IMHO linear interpolation doesn’t sound good. Its frequency response depends on the fraction itself.
So if you want to create a modulated fractional delay (e.g. doppler shifts), you don’t want to have an additional modulation in timbre, which you’ll get with linear interpolation.

If a fractional delay line will be added to JUCE, it should sound good :slight_smile:

Hmm, interesting. In what frequency range do you tend to hear that additional modulation in tone? Across the whole spectrum, or mostly just in the high frequencies?

Could you elaborate on that a bit? By a dependent “frequency response” do you mean a deviation from a flat frequency response (i.e. a pattern of resonances and nulls)?

Agreed. Perhaps Olli Niemitalo’s paper might help steer that debate, or which interpolation method to adopt?

Yes, I’ve meant magnitude response, not frequency response in general, sorry.
The delay in samples can be split up into whole samples and the fractional part. E.g. 2.3 into a sample delay with t_d = 2 samples and a fractional delay with t_fd = 0.3 samples.
We agree, if the fractional part is zero, we have only a sample delay. So there’s of course no change in magnitude response. To be exact, there’s a change only in phase response.

- GOAL 1 -
List each distinct type of response, meaning the word "response" together with the word that specifies its type, that is named in the fractional delay discussion.

(Source records)
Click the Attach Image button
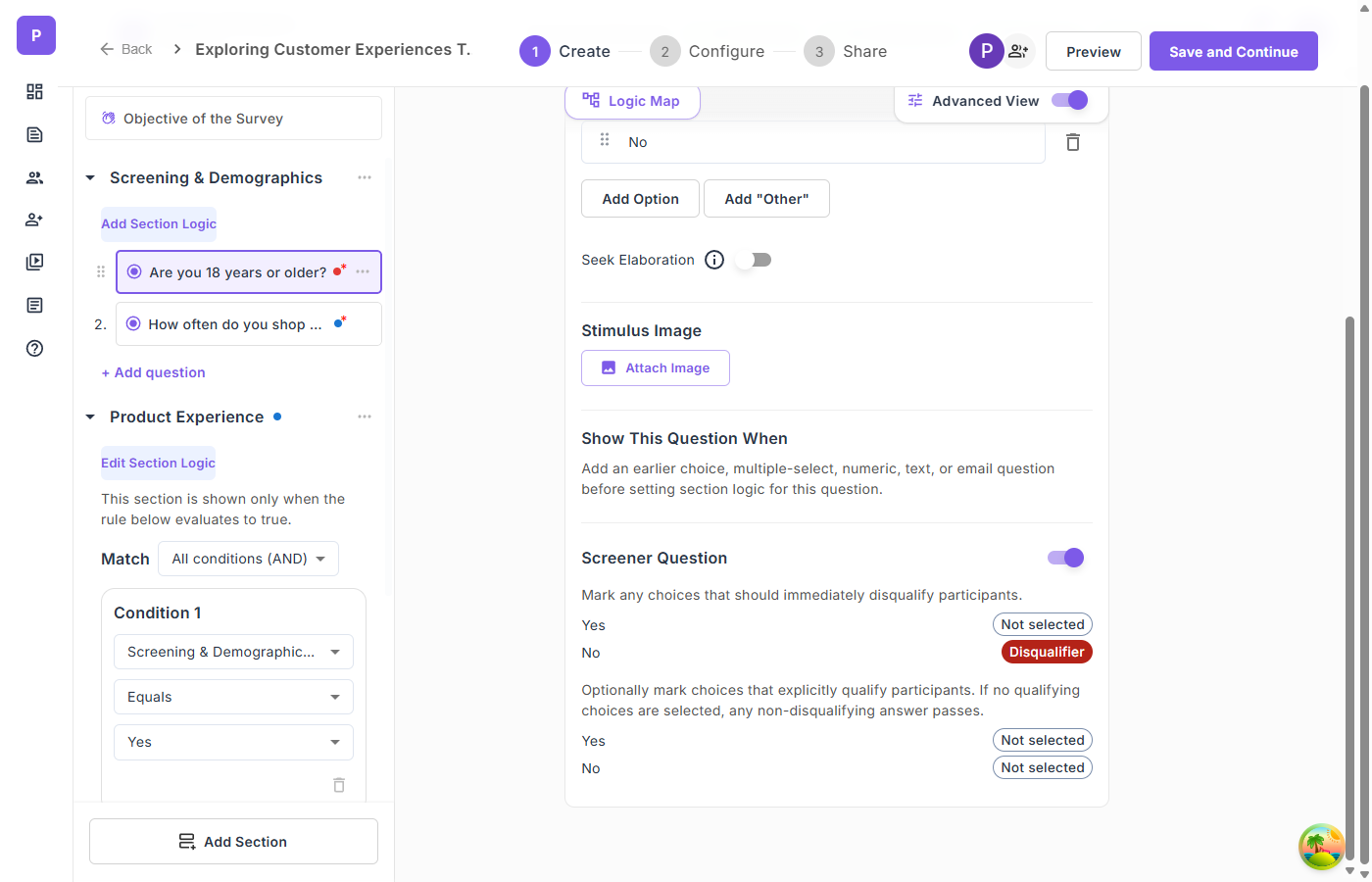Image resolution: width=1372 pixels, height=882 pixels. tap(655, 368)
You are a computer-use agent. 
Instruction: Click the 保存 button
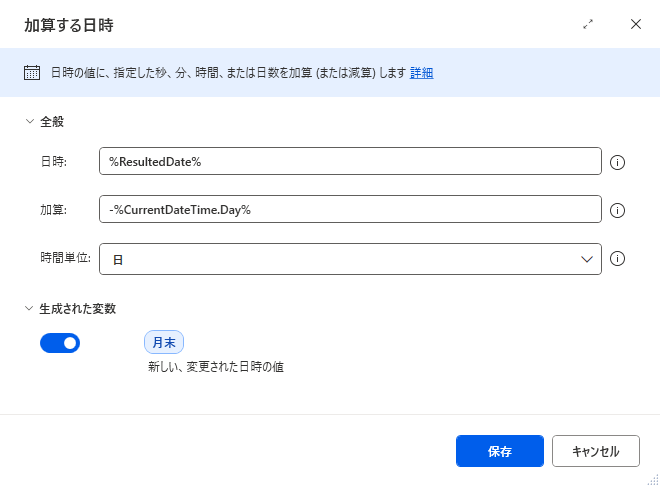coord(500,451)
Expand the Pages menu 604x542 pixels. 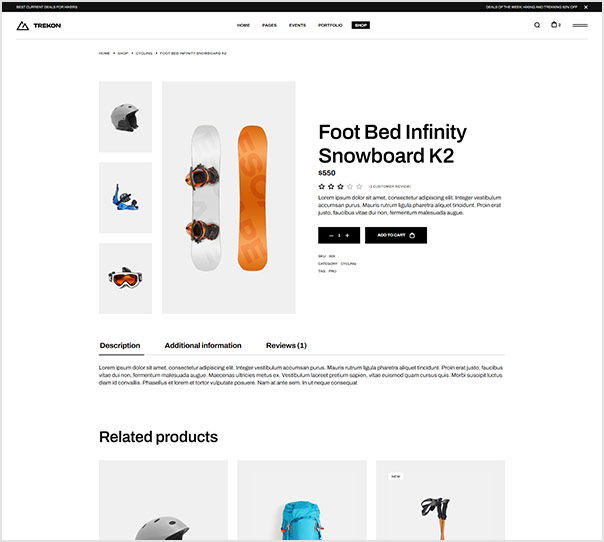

- GOAL 2 -
Output every line of the source records listing above without changing it. Leave the pictures out.

- EXERCISE RESPONSE 1 -
Frequency response
Magnitude response
Phase response

- EXERCISE RESPONSE 2 -
Click the Attach Image button
Image resolution: width=1372 pixels, height=882 pixels. tap(655, 368)
You are a computer-use agent. 
Instruction: Click the 保存 button
coord(500,451)
Expand the Pages menu 604x542 pixels. 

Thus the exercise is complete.